4. Morimoto C, et al. Anti-obese action of raspberry ketone. Life Sci. 2005;77(2):194-204.
5. Henry-Vitrac C, et al. Contribution of chlorogenic acids to the inhibition of human hepatic glucose-6-phosphatase activity in vitro by Svetol, a standardized decaffeinated green coffee extract. J Agric Food Chem. 2010;58(7):4141-4144.
7. Celleno L, et al. A dietary supplement containing standardized Phaseolus vulgaris extract influences body composition of overweight men and women. International Journal of Medical Sciences. 2007; 4(1):45-52.
8. Marquez F, et al. Evaluation of the safety and efficacy of hydroxycitric acid or Garcinia cambogia extracts in humans. Crit Rev Food Sci Nutr. 2012;52(7):585-594.
9. Carter BE, Drewnowski A. Beverages containing soluble fiber, caffeine, and green tea catechins suppress hunger and lead to less energy consumption at the next meal. Appetite. 2012;59(3):755-761.

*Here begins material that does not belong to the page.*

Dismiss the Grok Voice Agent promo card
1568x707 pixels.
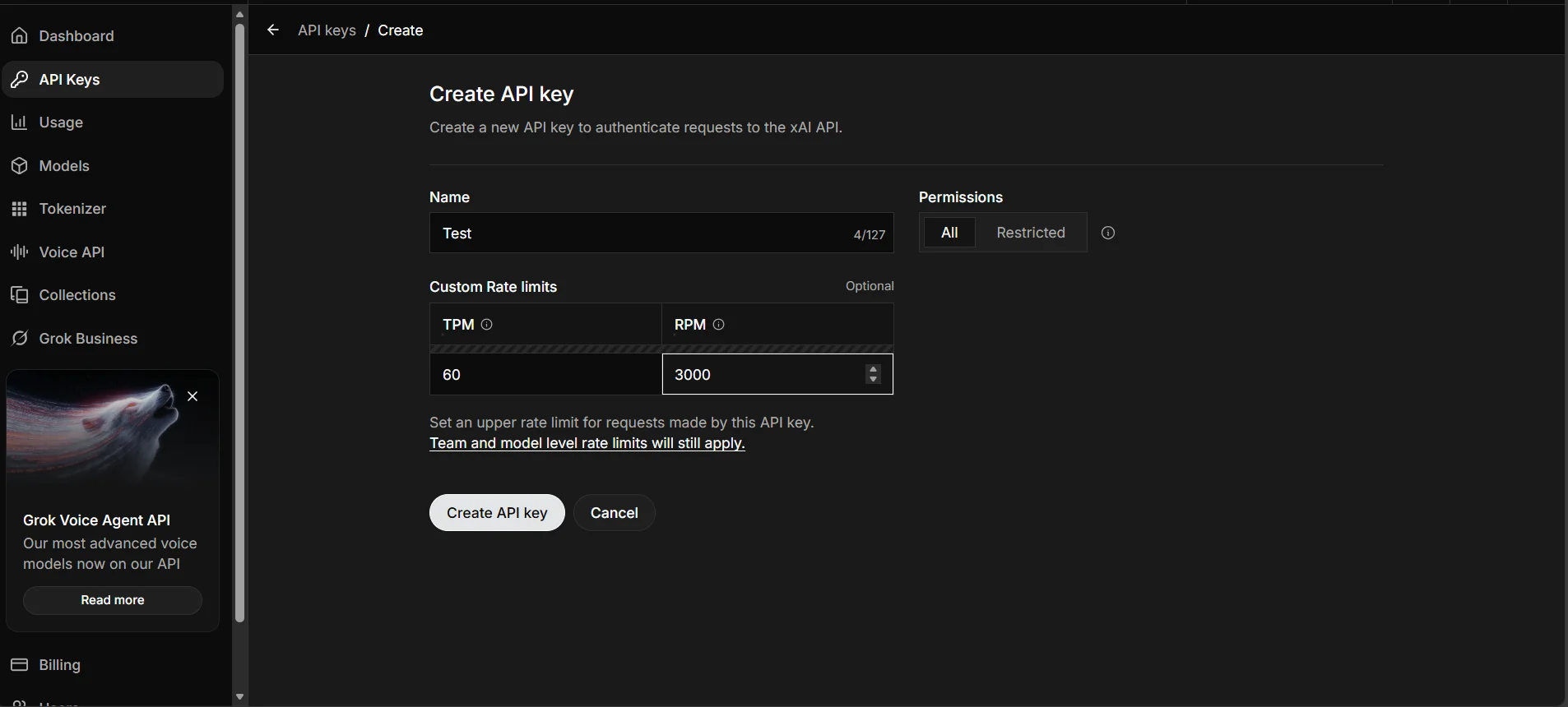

10. Hackman RM, et al. Multinutrient supplement containing ephedra and caffeine causes weight loss and improves metabolic risk factors in obese women: a randomized controlled trial. Int J Obes (Lond). 2006;30(10):1545-1556.
11. Thavanesan N, et al. The putative effects of green tea on body fat: an evaluation of the evidence and a review of the potential mechanisms. British Journal of Nutrition. 2011;106:1297–1309.
12. Henderson S, et al. Effects of Coleus Forskohlii supplementation on body composition and hematological profiles in mildly overweight women. J Int Soc Sports Nutr. 2005;2(2):54–62.